> Aim of the exercise: Repeat the data below exactly. Include each line.

Start of Block

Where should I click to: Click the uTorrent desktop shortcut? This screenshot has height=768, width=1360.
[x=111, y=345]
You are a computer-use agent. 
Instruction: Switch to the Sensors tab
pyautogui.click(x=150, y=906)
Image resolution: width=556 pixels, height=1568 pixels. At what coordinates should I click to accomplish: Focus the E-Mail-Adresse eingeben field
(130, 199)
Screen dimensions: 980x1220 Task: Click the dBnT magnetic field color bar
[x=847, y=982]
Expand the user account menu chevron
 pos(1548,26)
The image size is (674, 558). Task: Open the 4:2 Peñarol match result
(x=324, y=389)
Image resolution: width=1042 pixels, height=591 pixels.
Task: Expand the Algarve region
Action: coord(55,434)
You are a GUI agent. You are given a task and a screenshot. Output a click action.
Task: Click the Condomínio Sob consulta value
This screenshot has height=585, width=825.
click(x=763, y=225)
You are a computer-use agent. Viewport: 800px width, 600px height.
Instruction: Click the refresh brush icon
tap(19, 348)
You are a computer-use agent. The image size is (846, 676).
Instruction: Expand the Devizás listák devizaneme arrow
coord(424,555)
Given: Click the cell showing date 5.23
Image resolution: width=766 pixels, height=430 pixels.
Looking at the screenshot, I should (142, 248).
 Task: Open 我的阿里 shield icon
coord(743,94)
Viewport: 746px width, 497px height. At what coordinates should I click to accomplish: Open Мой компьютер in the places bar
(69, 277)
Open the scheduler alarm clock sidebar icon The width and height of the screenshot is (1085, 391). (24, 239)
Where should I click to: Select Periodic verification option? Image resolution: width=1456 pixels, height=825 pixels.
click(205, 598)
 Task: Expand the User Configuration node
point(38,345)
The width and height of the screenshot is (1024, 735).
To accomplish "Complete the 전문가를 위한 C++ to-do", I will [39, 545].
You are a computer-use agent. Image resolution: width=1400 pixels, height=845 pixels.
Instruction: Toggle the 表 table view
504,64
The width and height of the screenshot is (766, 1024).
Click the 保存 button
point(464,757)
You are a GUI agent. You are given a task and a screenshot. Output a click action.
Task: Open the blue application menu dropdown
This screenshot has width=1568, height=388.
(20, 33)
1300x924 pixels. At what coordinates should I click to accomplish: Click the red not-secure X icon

End of Block

> Task answer:
Where should I click to: Click the uTorrent desktop shortcut? This screenshot has height=768, width=1360.
[x=111, y=345]
You are a computer-use agent. 
Instruction: Switch to the Sensors tab
pyautogui.click(x=150, y=906)
Image resolution: width=556 pixels, height=1568 pixels. At what coordinates should I click to accomplish: Focus the E-Mail-Adresse eingeben field
(130, 199)
Screen dimensions: 980x1220 Task: Click the dBnT magnetic field color bar
[x=847, y=982]
Expand the user account menu chevron
 pos(1548,26)
The image size is (674, 558). Task: Open the 4:2 Peñarol match result
(x=324, y=389)
Image resolution: width=1042 pixels, height=591 pixels.
Task: Expand the Algarve region
Action: coord(55,434)
You are a GUI agent. You are given a task and a screenshot. Output a click action.
Task: Click the Condomínio Sob consulta value
This screenshot has height=585, width=825.
click(x=763, y=225)
You are a computer-use agent. Viewport: 800px width, 600px height.
Instruction: Click the refresh brush icon
tap(19, 348)
You are a computer-use agent. The image size is (846, 676).
Instruction: Expand the Devizás listák devizaneme arrow
coord(424,555)
Given: Click the cell showing date 5.23
Image resolution: width=766 pixels, height=430 pixels.
Looking at the screenshot, I should (142, 248).
 Task: Open 我的阿里 shield icon
coord(743,94)
Viewport: 746px width, 497px height. At what coordinates should I click to accomplish: Open Мой компьютер in the places bar
(69, 277)
Open the scheduler alarm clock sidebar icon The width and height of the screenshot is (1085, 391). (24, 239)
Where should I click to: Select Periodic verification option? Image resolution: width=1456 pixels, height=825 pixels.
click(205, 598)
 Task: Expand the User Configuration node
point(38,345)
The width and height of the screenshot is (1024, 735).
To accomplish "Complete the 전문가를 위한 C++ to-do", I will [39, 545].
You are a computer-use agent. Image resolution: width=1400 pixels, height=845 pixels.
Instruction: Toggle the 表 table view
504,64
The width and height of the screenshot is (766, 1024).
Click the 保存 button
point(464,757)
You are a GUI agent. You are given a task and a screenshot. Output a click action.
Task: Open the blue application menu dropdown
This screenshot has width=1568, height=388.
(20, 33)
1300x924 pixels. At what coordinates should I click to accomplish: Click the red not-secure X icon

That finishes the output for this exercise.